▸ Input material:
Content starts

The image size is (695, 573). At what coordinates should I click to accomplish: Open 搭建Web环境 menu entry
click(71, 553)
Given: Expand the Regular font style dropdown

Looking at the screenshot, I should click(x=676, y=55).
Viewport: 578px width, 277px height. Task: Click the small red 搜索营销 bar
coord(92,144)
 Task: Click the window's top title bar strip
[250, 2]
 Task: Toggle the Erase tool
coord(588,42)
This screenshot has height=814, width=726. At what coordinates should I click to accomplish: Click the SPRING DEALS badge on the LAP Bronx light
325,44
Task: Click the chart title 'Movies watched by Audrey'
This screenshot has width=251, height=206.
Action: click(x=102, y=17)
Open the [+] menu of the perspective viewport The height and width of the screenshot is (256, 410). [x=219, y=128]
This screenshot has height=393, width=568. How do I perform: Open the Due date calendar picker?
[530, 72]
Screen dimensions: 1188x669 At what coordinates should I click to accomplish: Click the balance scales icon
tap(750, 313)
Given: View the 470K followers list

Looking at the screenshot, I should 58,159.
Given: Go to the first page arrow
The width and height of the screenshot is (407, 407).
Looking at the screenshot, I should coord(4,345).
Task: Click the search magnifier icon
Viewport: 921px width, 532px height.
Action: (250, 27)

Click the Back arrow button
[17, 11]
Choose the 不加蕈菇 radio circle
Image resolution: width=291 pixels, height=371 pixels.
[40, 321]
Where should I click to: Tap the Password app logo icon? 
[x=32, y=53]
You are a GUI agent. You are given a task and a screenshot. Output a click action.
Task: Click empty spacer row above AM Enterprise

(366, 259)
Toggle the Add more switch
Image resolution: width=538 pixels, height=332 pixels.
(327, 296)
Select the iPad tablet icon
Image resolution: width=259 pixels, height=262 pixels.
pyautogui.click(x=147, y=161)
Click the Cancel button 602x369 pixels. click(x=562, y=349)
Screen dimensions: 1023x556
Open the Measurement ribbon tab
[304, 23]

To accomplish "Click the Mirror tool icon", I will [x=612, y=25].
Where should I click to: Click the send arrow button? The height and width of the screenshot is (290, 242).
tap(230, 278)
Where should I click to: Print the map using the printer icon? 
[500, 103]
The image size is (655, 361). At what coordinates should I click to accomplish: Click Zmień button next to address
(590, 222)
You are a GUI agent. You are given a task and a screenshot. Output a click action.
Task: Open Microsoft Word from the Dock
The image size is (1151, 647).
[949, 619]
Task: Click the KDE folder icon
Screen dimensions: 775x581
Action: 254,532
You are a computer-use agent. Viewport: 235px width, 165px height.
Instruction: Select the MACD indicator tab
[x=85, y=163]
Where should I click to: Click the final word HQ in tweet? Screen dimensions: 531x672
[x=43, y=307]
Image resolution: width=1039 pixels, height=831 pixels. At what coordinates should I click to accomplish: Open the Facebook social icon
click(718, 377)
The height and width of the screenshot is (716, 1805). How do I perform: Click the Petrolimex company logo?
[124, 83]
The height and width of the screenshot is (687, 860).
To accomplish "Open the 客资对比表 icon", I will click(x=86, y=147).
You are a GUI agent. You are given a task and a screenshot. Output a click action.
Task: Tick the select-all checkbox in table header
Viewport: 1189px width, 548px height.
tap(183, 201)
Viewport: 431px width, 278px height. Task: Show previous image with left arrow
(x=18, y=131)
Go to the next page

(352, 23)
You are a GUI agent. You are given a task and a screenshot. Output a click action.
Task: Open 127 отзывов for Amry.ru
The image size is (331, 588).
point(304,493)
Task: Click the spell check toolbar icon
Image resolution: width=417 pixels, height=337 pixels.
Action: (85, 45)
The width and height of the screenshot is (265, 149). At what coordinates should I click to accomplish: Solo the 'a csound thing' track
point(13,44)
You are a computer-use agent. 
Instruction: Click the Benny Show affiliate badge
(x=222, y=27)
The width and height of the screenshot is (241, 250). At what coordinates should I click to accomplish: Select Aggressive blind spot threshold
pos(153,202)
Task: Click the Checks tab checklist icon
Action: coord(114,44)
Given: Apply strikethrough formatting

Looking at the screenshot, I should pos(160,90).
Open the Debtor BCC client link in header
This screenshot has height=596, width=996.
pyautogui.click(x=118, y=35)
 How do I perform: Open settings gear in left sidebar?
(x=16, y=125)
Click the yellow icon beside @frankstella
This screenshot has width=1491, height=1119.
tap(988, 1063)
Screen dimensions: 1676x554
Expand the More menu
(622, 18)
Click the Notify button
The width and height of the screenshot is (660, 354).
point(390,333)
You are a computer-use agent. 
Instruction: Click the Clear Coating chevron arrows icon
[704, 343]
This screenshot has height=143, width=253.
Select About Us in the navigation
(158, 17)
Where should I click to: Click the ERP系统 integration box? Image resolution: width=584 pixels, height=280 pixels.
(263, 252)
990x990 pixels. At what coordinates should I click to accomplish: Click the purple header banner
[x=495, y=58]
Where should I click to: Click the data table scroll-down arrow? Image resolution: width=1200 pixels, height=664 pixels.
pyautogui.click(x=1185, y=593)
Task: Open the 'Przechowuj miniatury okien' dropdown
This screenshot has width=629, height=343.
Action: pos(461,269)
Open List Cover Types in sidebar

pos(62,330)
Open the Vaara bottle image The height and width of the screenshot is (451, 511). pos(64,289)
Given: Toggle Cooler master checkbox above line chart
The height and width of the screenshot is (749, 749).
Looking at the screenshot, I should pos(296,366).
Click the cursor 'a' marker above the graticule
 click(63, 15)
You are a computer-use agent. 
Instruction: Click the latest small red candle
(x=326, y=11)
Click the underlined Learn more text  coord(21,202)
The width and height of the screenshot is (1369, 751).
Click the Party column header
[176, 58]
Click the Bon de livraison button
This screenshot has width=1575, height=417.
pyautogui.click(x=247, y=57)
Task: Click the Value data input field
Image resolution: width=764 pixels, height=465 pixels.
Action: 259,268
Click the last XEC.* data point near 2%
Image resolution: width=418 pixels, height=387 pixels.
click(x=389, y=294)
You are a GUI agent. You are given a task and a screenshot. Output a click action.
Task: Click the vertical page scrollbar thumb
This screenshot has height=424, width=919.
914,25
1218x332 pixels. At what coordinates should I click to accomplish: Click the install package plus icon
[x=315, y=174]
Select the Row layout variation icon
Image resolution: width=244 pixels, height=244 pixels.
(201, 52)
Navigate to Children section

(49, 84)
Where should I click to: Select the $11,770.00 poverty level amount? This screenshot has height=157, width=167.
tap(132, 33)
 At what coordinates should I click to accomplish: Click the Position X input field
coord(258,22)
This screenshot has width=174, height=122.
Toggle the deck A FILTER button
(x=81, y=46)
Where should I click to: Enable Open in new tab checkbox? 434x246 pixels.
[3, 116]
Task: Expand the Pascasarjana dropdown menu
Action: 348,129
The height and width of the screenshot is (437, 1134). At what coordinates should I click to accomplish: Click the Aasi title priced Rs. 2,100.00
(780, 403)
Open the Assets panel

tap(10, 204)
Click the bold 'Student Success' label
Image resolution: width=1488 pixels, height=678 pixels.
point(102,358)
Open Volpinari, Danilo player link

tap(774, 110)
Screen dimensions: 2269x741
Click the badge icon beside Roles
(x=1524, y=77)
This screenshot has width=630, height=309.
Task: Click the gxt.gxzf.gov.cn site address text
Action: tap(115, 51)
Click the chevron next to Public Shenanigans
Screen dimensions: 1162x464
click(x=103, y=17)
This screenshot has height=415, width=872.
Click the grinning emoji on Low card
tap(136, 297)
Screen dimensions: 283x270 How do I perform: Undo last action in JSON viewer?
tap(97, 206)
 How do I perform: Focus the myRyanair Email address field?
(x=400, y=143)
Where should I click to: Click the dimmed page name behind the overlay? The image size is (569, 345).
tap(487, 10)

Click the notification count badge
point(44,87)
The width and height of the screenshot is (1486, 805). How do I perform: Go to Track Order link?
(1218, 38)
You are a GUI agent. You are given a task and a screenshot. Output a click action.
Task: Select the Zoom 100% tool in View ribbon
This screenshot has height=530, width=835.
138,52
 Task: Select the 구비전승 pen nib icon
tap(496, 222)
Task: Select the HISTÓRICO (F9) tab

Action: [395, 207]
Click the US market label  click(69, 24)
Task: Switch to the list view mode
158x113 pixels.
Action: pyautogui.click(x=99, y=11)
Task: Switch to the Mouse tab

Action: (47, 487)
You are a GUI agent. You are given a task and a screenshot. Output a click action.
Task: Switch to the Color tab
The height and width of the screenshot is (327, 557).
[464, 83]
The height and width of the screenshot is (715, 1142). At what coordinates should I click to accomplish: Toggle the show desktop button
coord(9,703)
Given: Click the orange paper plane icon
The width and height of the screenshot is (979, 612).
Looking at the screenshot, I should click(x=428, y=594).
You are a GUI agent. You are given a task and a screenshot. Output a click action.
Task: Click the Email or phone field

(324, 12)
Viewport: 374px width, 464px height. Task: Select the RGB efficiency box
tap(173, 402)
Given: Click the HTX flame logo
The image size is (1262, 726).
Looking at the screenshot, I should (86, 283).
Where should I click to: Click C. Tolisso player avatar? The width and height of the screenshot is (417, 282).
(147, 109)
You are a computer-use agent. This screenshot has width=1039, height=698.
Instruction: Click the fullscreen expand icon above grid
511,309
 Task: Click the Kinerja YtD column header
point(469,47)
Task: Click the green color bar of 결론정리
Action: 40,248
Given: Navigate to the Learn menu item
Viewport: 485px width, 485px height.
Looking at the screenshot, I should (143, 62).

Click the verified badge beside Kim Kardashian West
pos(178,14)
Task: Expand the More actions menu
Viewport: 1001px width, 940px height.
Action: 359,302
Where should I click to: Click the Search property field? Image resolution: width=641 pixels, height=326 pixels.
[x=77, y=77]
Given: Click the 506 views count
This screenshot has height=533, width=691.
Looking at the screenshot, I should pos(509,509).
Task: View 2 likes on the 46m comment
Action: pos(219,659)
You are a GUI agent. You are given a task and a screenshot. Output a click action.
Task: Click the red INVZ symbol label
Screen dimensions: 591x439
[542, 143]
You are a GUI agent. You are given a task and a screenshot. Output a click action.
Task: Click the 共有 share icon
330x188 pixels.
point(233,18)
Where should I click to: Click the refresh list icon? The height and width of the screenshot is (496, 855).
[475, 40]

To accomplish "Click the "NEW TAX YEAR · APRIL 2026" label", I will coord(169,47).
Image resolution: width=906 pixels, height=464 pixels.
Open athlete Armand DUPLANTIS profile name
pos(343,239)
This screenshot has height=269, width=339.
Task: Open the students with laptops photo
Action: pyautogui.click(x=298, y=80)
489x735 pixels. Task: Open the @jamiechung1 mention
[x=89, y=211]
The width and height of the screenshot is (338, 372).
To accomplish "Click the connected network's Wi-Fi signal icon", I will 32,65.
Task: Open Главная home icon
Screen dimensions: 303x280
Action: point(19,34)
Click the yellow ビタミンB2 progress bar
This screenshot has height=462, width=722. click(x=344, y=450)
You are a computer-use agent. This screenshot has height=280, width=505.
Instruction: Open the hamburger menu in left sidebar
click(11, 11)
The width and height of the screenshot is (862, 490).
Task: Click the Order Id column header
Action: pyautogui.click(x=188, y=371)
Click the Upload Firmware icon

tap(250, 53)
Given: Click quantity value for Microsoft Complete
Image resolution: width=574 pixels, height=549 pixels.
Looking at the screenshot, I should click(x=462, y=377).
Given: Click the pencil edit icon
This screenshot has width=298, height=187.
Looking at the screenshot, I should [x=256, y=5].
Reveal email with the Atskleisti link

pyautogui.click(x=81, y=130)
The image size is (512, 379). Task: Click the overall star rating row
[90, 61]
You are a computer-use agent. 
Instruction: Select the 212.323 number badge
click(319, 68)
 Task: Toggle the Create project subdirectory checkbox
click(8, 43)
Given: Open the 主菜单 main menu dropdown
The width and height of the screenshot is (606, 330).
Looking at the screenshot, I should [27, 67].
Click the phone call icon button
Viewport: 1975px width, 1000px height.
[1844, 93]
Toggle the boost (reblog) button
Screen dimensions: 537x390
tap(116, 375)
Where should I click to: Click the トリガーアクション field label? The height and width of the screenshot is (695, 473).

Content ends

▸ What needs to be done:
Going over every line of the entries, tally those containing the string "label" and report only the figure.

▸ Result of the exercise:
5